### [EXERCISE AIM]
Find "Select the Crop tool" in the records that follow; print that line and each subsequent line through the last one, verbatim and with nothing added.
--- DATA PROVIDED Enclosed Below ---
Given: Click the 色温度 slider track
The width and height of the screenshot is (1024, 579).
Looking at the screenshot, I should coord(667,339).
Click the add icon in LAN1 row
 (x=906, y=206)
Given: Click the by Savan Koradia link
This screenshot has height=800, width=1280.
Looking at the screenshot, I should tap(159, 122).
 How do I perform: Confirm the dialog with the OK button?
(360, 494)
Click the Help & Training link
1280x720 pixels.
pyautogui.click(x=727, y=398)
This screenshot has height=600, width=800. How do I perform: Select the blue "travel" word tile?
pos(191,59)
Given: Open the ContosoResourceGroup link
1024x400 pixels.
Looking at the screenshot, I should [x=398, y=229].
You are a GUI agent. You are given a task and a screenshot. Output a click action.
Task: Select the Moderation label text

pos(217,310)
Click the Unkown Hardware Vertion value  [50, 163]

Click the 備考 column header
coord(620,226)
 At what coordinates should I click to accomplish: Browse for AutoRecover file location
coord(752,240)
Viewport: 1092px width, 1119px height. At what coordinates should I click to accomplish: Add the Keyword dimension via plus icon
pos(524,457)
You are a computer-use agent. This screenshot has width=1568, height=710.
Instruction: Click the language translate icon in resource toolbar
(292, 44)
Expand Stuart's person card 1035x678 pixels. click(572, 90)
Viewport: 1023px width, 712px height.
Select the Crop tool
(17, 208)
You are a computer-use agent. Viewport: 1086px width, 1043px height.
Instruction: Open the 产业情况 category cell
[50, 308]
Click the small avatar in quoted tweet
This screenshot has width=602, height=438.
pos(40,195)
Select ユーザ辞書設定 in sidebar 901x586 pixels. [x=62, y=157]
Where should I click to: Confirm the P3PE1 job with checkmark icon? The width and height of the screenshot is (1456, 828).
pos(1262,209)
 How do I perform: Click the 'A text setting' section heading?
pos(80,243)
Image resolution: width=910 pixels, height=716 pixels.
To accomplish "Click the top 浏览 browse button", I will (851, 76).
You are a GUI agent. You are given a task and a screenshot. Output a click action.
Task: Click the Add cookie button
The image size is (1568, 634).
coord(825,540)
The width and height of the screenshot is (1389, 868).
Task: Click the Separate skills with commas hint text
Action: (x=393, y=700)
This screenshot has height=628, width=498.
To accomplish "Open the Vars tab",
--- End of Enclosed DATA PROVIDED ---
### [TASK ANSWER]
Select the Crop tool
(17, 208)
You are a computer-use agent. Viewport: 1086px width, 1043px height.
Instruction: Open the 产业情况 category cell
[50, 308]
Click the small avatar in quoted tweet
This screenshot has width=602, height=438.
pos(40,195)
Select ユーザ辞書設定 in sidebar 901x586 pixels. [x=62, y=157]
Where should I click to: Confirm the P3PE1 job with checkmark icon? The width and height of the screenshot is (1456, 828).
pos(1262,209)
 How do I perform: Click the 'A text setting' section heading?
pos(80,243)
Image resolution: width=910 pixels, height=716 pixels.
To accomplish "Click the top 浏览 browse button", I will (851, 76).
You are a GUI agent. You are given a task and a screenshot. Output a click action.
Task: Click the Add cookie button
The image size is (1568, 634).
coord(825,540)
The width and height of the screenshot is (1389, 868).
Task: Click the Separate skills with commas hint text
Action: (x=393, y=700)
This screenshot has height=628, width=498.
To accomplish "Open the Vars tab",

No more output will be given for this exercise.